In der Hoffnung auf höhere Gewinne griffen Anleger erneut beim Kreditkarten-Anbieter American Express zu. Die Papiere zogen um 3,3 Prozent an. Bei einer strafferen Geldpolitik winken dem Sektor höhere Zinseinnahmen. Finanzwerte notierten insgesamt aber schwächer, die Papiere von Goldman Sachs sackten um 0,9 Prozent ab. Angesichts steigender Ölpreise zählten Aktien aus dem Energiesektor hingegen zu den Gewinnern.

Nasdaq

Asiens Börsen freundlich

Die Börse in Tokio hat sich am Donnerstag zunächst stärker gezeigt, nachdem die potenziellen Risiken von der Straffung der Geldpolitik durch die US-Notenbank bis hin zum Ukraine-Krieg und einer Konjunkturabschwächung in China ein wenig nachgelassen hatten. Die Aktien blieben stark, da Fed-Vorsitzender Jerome Powell "betonte, dass die Wirtschaft stark genug sei, um Zinserhöhungen zu verkraften und sagte, er sei nicht besorgt über die Möglichkeit einer Rezession", schrieb der Ökonom Taylor Nugent von der National Australia Bank in einer Kundenmitteilung.

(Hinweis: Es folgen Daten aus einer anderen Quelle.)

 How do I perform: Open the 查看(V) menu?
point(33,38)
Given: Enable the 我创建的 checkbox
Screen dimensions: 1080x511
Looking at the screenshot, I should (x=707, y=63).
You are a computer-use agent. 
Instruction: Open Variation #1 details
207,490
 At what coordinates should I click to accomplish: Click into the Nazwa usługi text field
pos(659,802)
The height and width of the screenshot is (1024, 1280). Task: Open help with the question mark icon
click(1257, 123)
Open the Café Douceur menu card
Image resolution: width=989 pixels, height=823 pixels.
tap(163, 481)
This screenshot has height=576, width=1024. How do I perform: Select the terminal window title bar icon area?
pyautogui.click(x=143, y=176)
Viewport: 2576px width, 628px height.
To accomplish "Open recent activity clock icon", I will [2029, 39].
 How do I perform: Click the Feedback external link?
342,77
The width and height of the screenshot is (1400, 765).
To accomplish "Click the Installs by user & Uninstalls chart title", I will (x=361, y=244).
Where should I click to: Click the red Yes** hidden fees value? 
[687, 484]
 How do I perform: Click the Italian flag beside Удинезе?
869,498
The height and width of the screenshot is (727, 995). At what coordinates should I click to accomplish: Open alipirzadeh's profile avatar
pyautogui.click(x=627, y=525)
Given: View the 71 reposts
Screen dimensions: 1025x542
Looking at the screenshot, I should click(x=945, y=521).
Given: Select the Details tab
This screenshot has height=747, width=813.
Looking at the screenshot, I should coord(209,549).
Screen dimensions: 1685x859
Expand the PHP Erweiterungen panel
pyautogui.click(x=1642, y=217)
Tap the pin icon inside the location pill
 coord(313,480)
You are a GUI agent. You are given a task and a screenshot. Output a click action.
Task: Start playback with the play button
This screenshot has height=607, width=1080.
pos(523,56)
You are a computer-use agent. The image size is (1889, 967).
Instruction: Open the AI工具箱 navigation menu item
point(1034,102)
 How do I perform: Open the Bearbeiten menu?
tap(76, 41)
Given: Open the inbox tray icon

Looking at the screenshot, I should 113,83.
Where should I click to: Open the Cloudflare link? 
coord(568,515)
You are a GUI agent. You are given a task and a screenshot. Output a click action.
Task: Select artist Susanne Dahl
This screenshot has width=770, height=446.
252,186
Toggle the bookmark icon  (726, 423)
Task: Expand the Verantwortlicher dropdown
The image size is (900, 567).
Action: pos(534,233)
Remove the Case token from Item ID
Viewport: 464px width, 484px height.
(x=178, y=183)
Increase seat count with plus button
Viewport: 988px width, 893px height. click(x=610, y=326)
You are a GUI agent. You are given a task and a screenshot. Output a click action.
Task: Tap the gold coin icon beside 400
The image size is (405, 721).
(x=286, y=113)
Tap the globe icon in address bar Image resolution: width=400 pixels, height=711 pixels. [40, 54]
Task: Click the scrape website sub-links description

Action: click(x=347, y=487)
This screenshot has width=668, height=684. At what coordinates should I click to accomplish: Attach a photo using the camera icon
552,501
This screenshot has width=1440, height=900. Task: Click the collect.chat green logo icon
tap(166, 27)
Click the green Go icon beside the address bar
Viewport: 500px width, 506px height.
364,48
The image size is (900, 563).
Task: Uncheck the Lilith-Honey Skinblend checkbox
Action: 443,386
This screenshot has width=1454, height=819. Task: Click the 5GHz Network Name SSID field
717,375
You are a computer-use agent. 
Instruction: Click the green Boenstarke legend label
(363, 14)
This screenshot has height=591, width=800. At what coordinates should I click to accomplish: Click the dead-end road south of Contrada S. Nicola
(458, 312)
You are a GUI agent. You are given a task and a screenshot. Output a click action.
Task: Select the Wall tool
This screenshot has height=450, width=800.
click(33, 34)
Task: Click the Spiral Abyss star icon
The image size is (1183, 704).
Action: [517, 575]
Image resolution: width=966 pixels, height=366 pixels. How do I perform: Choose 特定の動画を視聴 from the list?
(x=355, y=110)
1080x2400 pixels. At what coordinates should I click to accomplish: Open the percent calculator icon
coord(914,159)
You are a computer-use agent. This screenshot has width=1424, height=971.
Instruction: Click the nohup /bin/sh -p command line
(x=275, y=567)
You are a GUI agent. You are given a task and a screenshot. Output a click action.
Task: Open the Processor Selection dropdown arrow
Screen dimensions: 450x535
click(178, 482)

Der 225 Werte umfassende Nikkei-Index  lag im Verlauf 3,1 Prozent höher bei 26.560 Punkten. Der breiter gefasste Topix-Index stieg um 2,2 Prozent und lag bei 1894 Punkten. Die Börse in Shanghai lag 2,6 Prozent im Plus. Der Index der wichtigsten Unternehmen in Shanghai und Shenzen gewann 3,2 Prozent.

Bitcoin über 40.000 US-Dollar

Die Digitalwährung Bitcoin hat am Mittwochabend die Marke von 40.000 US-Dollar wieder übersprungen. Auf der Handelsplattform Bitstamp  notierte die Kryptowährung zuletzt bei 40.723 US-Dollar. Seit Beginn des Ukraine-Kriegs haben Cyberdevisen wieder zugelegt, da Kryptogeld als Fluchtwährung für russische Milliardäre gilt.

Bitcoin

Ölpreise steigen wieder

Die Ölpreise haben am Donnerstag anfängliche Gewinne deutlich ausgeweitet. Am Ölmarkt bleibt der Krieg in der Ukraine das bestimmende Thema und sorgt weiter für heftige Preisschwankungen. Zuletzt kostete ein Barrel (159 Liter) der Nordseesorte Brent 106,25 US-Dollar. Das waren 8,23 Dollar mehr als am Vortag. Der Preis für ein Fass der US-Sorte West Texas Intermediate (WTI) stieg um 7,21 Dollar auf 102,30 Dollar.

Brent

In den vergangenen Wochen war der Rohölmarkt durch erhebliche Preisschwankungen gekennzeichnet. Nach dem Einmarsch Russlands in die Ukraine waren die Preise zunächst stark gestiegen und hatten das höchste Niveau seit dem Jahr 2008 erreicht. Ein Fass Brent hatte bis zu rund 139 Dollar gekostet. In den vergangenen Tagen haben die Preise aber wieder deutlich nachgegeben.

Der Krieg in der Ukraine bleibt marktbestimmend, allerdings haben zuletzt auch andere Themen das Geschehen am Erdölmarkt mitbestimmt. Größeren Einfluss hatten etwa neue scharfe Maßnahmen Chinas gegen regionale Corona-Ausbrüche. Die "No-Covid-Strategie" des Landes gilt als konjunkturschädlich und belastet damit auch die Ölpreise.